Photo credit: Alex Sheridan/Roe & Co Distillery
Photo credit: Alex Sheridan/Roe & Co Distillery

If you've had your fill of Guinness, Whisky drinkers should check out Roe & Co Distillery. Joined by a small group of whisky fanatics from around the world, we did a quick tasting to get things going shortly followed by a cocktail making class. Guided by a mixologist we created our own signature cocktail based on the five "pillars of flavour" (salty, sweet, sour, bitter and umami, if you’re curious).
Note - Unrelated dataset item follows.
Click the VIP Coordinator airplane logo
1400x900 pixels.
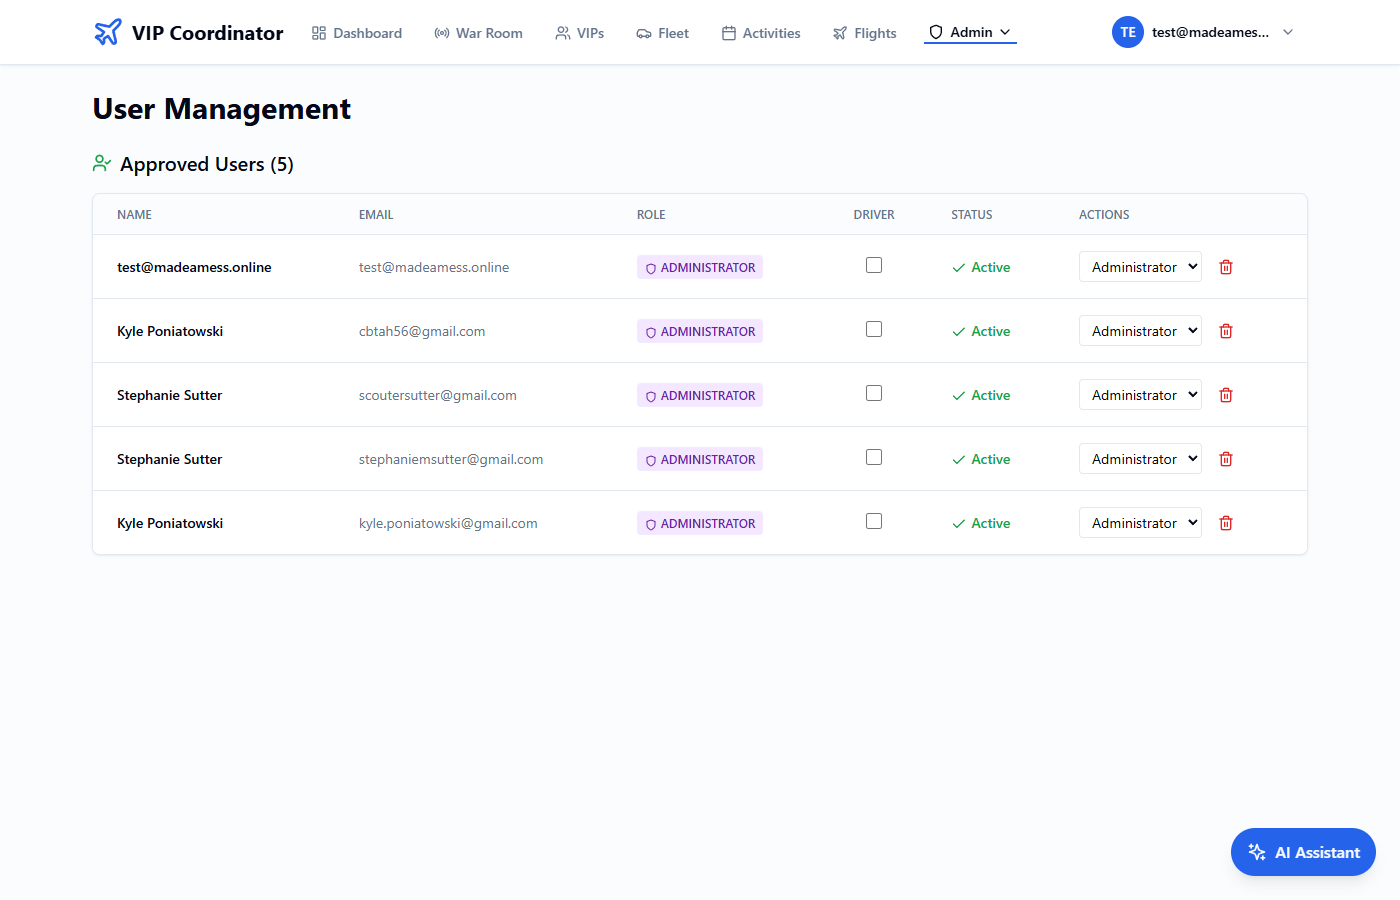point(108,32)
After devouring our own concoction we sank a couple more whisky cocktails down in their Power House bar and mingled with our fellow cocktail students.

For vintage shopping and more bars, natch, head down to the cobbled streets of the riverside neighbourhood Temple Bar. A standout favourite was the eclectic Nine Crows Vintage, filled with secondhand gems including 90s mini dresses and sweatshirts, cami tops and lots of leather jackets.
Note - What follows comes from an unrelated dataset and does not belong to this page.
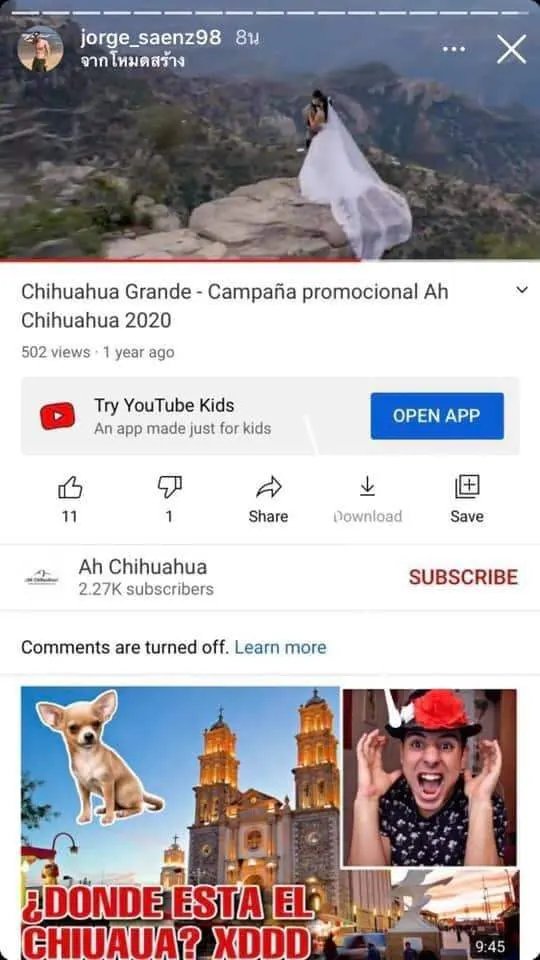The width and height of the screenshot is (540, 960).
Task: Expand the video description chevron
Action: pos(522,290)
Another must-visit and a proper Irish cultural treasure is the Book of Kells, located in the grounds of Dublin Trinity College. Especially if you're a fan of Harry Potter, the library is like something out of Hogwarts, long and grand it was certainly a magical place to roam around.
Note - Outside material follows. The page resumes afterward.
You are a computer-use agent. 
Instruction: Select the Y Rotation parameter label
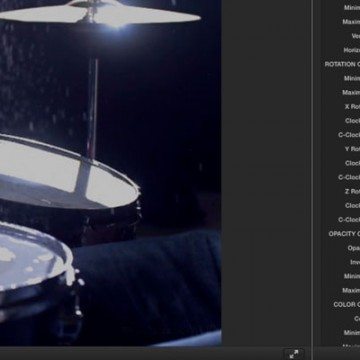coord(352,149)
If you have time on your trip, a quick and easy train ride out to coastal village Howth is totally worth it. 45 minutes from Dublin town centre, we joined the Hidden Howth experience with Howth native and uber charismatic tour guide Mark, along with his adorable pup Missy. Joining another international group we walked along the coastal peninsula, taking in some breath-taking views of the Irish sea finishing up with a pint and lunch at a local Howth pub. A sweet, social experience, and excellent for solo travellers. If you want to head straight into the boozing and eating you can skip the walk and join Mark on his craft beer and seafood trail, too.

What we ate

Hidden behind a pink door and sat above a fruit and veg shop in an intimate, stylish dining room, with views through the large sash windows of Trinity College gardens, Michelin star The Pig’s Ear felt like a particularly special dining experience. A cool and laidback atmosphere – no music playing, just a buzzy vibe - we ate veal tartare and white asparagus with goats cheese to start followed by a sweetcorn and truffle risotto and pork belly. A delicious date night that was definitely one to remember.

If you’ve got a hankering for seafood, Matt the Thresher is a stunning restaurant, with a bright open dining room that’s set across different levels, a grand piano sat in the centre and a friendly, fun atmosphere from the staff and fellow diners. Serving gigantic fresh fish platters and oysters with all the trimmings we spent a whole evening drinking wine, shooting down oysters, and gazing at the glam gold and dark mahogany wood bar that runs down the side of the restaurant. Beautifully set amongst the Georgian houses in the south city, it’s well worth a visit.

Photo credit: Matt The Thresher
Photo credit: Matt The Thresher

In the city centre is Fade St. Social which has a woodfired menu that’ll go down a treat with a fresh cold pint. We ate spinach flatbread, rib-eye steak and a side of fries with rosemary and honey roasted garlic mayonnaise. Even after filling up to undoing-trouser-button stage it didn't stop us from ordering dessert, the chocolate choux bun is TDF and very much worth finding the extra belly space. Post dinner, we popped over to The Long Hall just around the corner. A really beautiful pub, the outside facade is covered in red bricks with candy stripe awnings above the entrance doors. Inside its retro interiors include deep red ceilings with an assortment of chandeliers hanging down and antique clocks on the walls, it's the ideal cosy pub to settle in for the evening and toast a fantastic trip.